Chalk supports Redshift as a SQL source. You can configure the Redshift-specific options using the RedshiftSource init args, or configure the source through your dashboard, and reference the source in your code.

Adding Redshift

On the dashboard, you can plug in the configuration for your Redshift database:

Add Redshift

Add a Redshift integration. These parameters will also be available as environment variables.

Redshift
Environment

Learn more about Chalk's Redshift Integration

As part of the Redshift configuration, you will be prompted to also provide an IAM role and a S3 bucket. The IAM role would be assumed by Redshift to do basic operations (get, put, list objects) in the S3 bucket provided. The S3 bucket itself does not require versioning, but you can set a retention policy on the bucket. The retention policy should be somewhere from 1 - 14 days, to balance storage efficiency with history that can be useful in debugging.

Integrations Setup

After configuring your Redshift integration in the dashboard, define your data sources in Python:

from chalk.sql import RedshiftSource

risk = RedshiftSource(name="RISK")
marketing = RedshiftSource(name="MARKETING")
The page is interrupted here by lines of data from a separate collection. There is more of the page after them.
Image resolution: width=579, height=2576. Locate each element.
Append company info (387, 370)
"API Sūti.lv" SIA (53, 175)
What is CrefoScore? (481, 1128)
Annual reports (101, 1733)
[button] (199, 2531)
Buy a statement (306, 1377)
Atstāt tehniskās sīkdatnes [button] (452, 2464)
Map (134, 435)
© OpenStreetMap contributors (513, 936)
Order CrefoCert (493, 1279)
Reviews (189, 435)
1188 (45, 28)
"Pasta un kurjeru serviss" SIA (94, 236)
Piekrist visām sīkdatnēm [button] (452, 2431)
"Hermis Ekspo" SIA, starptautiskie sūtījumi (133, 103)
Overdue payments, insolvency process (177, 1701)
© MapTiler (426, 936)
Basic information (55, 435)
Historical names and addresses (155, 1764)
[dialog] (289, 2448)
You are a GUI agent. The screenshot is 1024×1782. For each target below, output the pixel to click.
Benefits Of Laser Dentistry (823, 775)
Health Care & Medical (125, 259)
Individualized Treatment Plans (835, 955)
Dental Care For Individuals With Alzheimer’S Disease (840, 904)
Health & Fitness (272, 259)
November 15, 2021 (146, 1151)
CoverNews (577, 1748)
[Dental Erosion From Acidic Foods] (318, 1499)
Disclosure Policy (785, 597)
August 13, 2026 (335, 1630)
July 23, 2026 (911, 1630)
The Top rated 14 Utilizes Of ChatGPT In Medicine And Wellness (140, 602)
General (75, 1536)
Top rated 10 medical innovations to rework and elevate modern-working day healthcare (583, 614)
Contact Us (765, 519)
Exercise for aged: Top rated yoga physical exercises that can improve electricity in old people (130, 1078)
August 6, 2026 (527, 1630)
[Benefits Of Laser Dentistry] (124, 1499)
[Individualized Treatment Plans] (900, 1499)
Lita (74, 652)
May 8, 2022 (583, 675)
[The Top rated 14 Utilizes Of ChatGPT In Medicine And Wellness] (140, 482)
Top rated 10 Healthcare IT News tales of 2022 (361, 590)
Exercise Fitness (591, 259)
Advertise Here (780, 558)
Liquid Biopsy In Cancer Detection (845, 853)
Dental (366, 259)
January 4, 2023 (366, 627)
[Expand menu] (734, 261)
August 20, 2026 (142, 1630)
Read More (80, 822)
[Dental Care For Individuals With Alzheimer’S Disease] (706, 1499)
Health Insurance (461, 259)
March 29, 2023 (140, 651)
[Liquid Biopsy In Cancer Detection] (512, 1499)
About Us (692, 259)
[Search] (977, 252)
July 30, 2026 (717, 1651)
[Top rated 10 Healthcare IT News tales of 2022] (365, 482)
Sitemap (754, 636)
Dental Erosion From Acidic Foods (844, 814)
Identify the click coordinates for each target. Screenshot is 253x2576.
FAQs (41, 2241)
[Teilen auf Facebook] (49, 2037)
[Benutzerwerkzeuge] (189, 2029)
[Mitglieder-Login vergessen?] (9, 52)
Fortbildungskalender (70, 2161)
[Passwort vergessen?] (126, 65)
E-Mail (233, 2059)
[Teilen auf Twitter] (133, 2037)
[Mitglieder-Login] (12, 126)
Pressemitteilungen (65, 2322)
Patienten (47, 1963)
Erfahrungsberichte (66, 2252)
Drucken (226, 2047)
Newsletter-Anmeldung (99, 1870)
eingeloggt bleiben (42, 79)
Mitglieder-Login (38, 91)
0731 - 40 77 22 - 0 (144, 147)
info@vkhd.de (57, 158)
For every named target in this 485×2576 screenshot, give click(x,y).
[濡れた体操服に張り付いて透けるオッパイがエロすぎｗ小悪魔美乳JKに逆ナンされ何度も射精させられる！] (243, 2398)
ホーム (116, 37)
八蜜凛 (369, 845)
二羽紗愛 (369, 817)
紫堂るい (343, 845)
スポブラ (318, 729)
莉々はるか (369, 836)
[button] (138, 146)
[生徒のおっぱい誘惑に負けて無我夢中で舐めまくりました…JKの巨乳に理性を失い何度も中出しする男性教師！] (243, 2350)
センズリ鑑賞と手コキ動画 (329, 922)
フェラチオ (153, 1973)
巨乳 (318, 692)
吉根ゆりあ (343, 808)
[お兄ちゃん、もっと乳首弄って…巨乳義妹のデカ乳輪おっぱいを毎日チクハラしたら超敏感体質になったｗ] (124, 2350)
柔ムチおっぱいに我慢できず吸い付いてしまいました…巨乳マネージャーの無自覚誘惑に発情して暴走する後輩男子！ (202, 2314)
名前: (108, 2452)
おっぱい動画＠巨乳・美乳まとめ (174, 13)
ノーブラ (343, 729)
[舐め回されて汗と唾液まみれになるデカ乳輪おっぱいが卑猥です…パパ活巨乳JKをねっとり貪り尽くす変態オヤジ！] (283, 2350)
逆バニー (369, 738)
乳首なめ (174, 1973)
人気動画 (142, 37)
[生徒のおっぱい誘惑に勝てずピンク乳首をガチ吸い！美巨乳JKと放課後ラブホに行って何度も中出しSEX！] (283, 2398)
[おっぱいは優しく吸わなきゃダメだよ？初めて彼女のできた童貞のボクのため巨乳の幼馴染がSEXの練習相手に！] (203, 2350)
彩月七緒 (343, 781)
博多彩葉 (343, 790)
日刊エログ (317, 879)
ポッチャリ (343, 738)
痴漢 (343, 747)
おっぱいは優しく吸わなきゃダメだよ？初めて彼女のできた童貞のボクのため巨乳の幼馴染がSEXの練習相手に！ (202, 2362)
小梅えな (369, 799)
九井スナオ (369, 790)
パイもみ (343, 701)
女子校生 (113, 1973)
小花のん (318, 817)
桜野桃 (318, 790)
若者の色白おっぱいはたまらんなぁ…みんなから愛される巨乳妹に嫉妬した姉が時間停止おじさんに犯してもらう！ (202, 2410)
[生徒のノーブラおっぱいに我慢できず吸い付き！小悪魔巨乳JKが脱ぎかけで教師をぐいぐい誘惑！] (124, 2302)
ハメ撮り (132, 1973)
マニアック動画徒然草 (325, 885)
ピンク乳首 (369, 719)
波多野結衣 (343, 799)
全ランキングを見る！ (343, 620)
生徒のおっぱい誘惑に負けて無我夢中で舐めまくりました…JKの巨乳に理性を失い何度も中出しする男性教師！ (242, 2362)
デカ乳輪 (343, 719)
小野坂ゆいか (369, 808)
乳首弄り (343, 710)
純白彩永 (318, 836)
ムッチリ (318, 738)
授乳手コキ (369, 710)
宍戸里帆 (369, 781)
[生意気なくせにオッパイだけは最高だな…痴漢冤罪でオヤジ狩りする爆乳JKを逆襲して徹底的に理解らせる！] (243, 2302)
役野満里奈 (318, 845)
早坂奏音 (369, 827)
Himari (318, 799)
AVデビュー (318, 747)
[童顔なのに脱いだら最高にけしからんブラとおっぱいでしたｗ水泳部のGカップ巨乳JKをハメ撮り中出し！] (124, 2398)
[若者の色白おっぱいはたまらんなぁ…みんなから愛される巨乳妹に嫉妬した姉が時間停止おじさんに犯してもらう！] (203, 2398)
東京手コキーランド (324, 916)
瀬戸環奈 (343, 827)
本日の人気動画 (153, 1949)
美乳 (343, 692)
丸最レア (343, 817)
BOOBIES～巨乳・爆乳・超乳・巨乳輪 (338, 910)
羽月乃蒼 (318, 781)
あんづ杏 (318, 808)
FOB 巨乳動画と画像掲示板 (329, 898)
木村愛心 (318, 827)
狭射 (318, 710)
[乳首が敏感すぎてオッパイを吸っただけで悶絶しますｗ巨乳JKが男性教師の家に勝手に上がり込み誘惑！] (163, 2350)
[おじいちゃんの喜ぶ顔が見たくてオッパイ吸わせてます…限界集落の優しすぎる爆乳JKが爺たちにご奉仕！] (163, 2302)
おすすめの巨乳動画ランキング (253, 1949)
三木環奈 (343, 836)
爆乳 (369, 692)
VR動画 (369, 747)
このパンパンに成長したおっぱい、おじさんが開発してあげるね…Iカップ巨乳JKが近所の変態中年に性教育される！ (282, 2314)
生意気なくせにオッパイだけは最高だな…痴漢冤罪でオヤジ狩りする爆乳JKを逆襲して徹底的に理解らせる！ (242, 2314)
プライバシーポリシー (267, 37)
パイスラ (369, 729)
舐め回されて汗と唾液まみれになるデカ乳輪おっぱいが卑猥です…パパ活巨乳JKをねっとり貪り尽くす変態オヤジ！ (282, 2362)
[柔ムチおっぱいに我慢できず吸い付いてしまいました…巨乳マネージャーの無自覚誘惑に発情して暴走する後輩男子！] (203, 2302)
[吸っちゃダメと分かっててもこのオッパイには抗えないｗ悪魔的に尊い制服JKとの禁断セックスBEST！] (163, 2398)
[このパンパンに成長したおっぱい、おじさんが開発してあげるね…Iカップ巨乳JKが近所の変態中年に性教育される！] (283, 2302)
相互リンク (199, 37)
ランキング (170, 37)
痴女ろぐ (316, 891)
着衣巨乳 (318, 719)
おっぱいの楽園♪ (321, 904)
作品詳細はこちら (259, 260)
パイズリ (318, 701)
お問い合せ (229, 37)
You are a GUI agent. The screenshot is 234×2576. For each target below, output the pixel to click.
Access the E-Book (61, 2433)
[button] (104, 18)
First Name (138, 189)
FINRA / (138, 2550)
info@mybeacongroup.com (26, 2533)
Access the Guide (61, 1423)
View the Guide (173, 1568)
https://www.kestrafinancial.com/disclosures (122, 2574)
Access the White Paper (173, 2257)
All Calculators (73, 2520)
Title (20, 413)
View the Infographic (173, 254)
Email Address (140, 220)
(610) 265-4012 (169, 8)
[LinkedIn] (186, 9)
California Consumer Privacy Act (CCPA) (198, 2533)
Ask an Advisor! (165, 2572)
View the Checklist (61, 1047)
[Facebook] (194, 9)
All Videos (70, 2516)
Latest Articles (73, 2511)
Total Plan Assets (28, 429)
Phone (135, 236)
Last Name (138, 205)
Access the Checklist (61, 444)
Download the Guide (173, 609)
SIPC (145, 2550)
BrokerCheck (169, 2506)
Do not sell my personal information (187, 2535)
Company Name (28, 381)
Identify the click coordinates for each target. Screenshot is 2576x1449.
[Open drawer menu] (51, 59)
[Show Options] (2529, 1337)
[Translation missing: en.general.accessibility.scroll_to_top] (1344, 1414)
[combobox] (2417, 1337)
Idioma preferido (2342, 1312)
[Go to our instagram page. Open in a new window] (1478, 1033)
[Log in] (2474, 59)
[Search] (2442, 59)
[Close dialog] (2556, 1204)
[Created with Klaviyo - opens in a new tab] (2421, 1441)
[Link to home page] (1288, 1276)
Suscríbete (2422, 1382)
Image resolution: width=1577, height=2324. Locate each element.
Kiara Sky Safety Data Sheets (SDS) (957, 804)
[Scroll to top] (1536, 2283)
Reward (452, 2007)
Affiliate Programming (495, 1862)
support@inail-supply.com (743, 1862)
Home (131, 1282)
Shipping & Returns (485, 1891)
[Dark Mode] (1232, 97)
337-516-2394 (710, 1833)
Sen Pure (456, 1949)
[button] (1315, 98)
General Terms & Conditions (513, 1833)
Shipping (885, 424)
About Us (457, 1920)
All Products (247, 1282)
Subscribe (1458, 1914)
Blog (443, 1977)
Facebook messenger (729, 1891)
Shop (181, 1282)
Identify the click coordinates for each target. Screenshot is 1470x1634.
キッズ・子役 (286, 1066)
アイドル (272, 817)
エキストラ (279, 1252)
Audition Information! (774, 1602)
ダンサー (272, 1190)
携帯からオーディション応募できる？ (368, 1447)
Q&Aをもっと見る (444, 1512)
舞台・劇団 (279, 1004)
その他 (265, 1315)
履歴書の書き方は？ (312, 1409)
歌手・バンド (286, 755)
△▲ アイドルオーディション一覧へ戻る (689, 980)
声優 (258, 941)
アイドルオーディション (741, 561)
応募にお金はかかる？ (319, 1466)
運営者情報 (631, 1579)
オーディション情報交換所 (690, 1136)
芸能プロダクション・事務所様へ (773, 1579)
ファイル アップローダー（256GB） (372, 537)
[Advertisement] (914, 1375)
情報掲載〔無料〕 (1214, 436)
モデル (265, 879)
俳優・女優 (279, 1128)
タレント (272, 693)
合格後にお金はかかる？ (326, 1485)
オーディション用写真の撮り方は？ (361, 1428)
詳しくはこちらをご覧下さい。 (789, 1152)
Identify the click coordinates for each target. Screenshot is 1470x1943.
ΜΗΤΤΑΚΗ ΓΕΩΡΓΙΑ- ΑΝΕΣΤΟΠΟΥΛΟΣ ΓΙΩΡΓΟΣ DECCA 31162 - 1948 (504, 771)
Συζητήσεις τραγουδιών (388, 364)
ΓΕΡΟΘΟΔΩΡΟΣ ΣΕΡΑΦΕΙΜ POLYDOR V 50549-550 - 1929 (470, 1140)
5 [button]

Then reference them in SQL file resolvers using the name parameter. For example, to query from the RISK source:

-- type: online
-- resolves: User
-- source: RISK
SELECT id, credit_score FROM users

And to query from the MARKETING source:

-- type: online
-- resolves: User
-- source: MARKETING
SELECT id, email, campaign_status FROM users
Named integrations inject environment variables with the standard names prefixed by the integration name. For example, if your integration is called RISK, then the variable REDSHIFT_DB will be injected as RISK_REDSHIFT_DB.